Frequently Asked Questions
How do I process PDFs in parallel on Linux to use multiple CPU cores?
Use GNU Parallel: `sudo apt install parallel`. Then: `parallel gs -dBATCH -dNOPAUSE -q -sDEVICE=pdfwrite -dPDFSETTINGS=/ebook -sColorConversionStrategy=RGB -sOutputFile=compressed/{} {} ::: *.pdf`. This runs Ghostscript on all PDFs simultaneously, using all available CPU cores.
How do I track which PDFs have already been processed in a batch script on Linux?
Check if the output file already exists before processing: `if [ -f "$output" ]; then echo "Skipping $filename (already done)"; continue; fi`. Add this check at the start of your loop to make scripts resumable — if they're interrupted, they pick up where they left off.
Can I run PDF batch scripts as a cron job on Linux?
Yes.

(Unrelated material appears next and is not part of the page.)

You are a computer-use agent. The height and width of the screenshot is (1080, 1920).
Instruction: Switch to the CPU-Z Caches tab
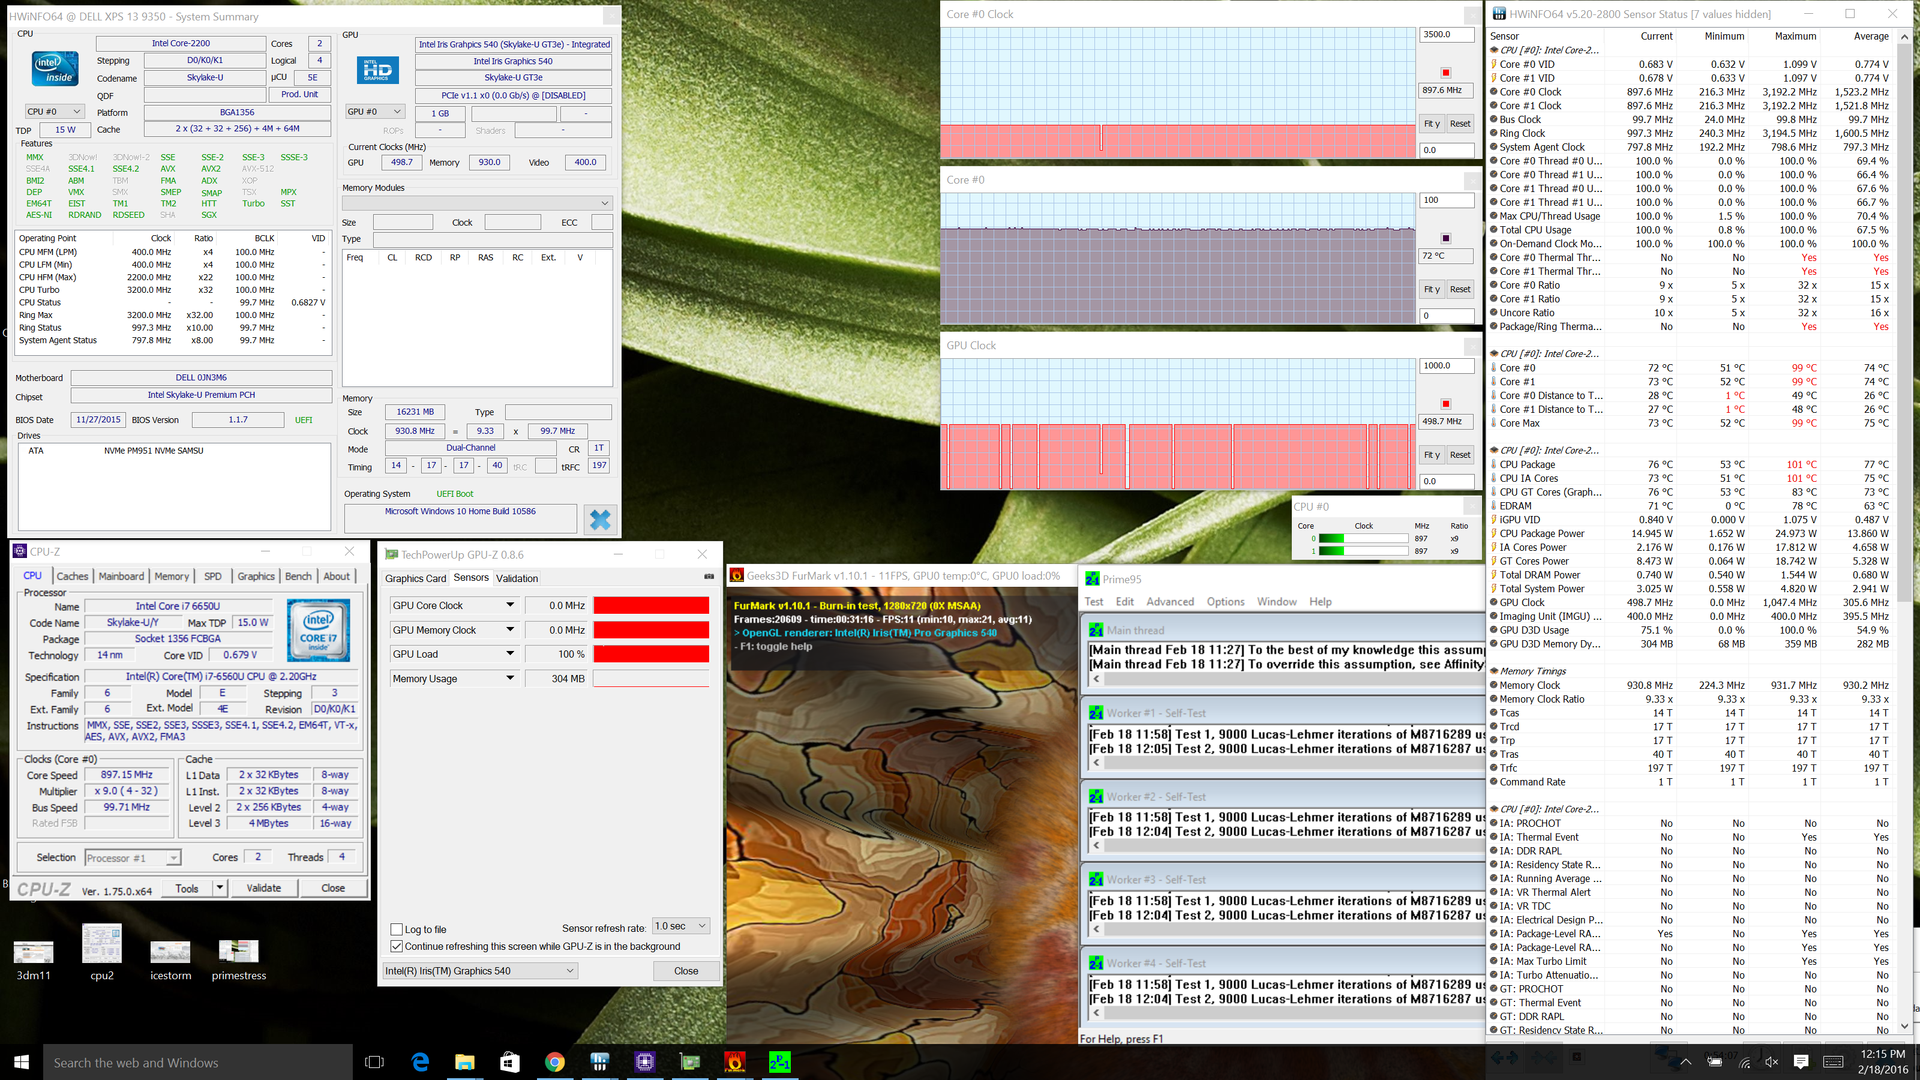[72, 576]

Add to crontab with `crontab -e`. Example to run batch compression every night at 2am: `0 2 * * * /home/user/scripts/batch_compress.sh /home/user/documents/incoming >> /home/user/logs/compress.log 2>&1`. Use absolute paths in cron jobs since cron has a minimal PATH.
How do I handle errors gracefully in PDF batch scripts on Linux?
Check exit codes after each command and log failures: `if ! gs ... ; then echo "ERROR: Failed to compress $filename" >> error.log; continue; fi`. This skips failed files and logs them without aborting the entire batch. Review the error log after the run to investigate failures.